Aim: Extract the part of the forum thread on slow first minibatches from "I would imagine" up to and including "version is 1.12.0a0+2c916ef.nv22.3.", and reproduce it word for word.

1st Minibatch takes abnormally large amount of time - Nvidia Jetson AGX Orin

Hi,

I have been trying to train/inference various vision models using Pytorch on the AGX Orin device. Across all 3 vision models (MobileNet, ResNet, Yolov8 (Ultralytics)), I have seen that the 1st minibatch always takes a very long time compared to the rest of the minibatches. Another thing I have noticed is the GPU utilization is 0 until the 1st minibatch is completed and only goes up from 2nd minibatch. Likewise, I notice a significant spike (then pretty stable) in power usage after the 1st minibatch. For example, in the case of MobileNet inferencing, the 1st minibatch takes ~2000 ms where as the rest of them take ~30 ms. I am using a Pytorch dataloader to feed images and using wrapper over jtop for logging minibatch times and other metrics. The Pytorch version I am using is 1.12, CUDA version 11.4 and jtop 4.1.2.

Does anyone know why this is the case?

I would imagine that this is related to CUDA and PyTorch CUDA subsystem initialization which may involve compilation. One particular aspect might be whether you have a compute architecture that is not foreseen in the PyTorch build. As far as I understand, that causes CUDA to generate PTX on the fly. Others will know more.

Best regards

Thomas

I have built and installed the Nvidia recommended versions of PyTorch and torchvision for my Jetson’s JetPack version (PyTorch for Jetson - Announcements - NVIDIA Developer Forums). I have the R34 (release), REVISION: 1.1 JetPack version and exact pytorch version is 1.12.0a0+2c916ef.nv22.3.

[Word and element pointing lines]
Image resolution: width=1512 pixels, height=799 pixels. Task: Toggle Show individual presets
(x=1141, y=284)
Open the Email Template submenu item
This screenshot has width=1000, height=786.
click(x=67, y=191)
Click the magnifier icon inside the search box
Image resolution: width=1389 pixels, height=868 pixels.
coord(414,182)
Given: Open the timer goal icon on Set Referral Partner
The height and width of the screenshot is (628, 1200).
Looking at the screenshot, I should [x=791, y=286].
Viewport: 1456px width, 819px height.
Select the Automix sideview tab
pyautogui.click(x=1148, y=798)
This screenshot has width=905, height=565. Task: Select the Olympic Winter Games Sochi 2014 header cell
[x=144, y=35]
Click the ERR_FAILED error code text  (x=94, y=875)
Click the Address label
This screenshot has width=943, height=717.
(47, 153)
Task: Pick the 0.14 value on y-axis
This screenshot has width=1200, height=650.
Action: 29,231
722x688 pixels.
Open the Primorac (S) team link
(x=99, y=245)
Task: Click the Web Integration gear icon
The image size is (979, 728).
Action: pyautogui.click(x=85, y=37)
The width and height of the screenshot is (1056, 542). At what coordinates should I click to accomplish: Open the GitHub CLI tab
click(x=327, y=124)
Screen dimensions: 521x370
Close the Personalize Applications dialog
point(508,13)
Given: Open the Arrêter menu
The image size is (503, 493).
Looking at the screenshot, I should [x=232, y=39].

Final result:
I would imagine that this is related to CUDA and PyTorch CUDA subsystem initialization which may involve compilation. One particular aspect might be whether you have a compute architecture that is not foreseen in the PyTorch build. As far as I understand, that causes CUDA to generate PTX on the fly. Others will know more.

Best regards

Thomas

I have built and installed the Nvidia recommended versions of PyTorch and torchvision for my Jetson’s JetPack version (PyTorch for Jetson - Announcements - NVIDIA Developer Forums). I have the R34 (release), REVISION: 1.1 JetPack version and exact pytorch version is 1.12.0a0+2c916ef.nv22.3.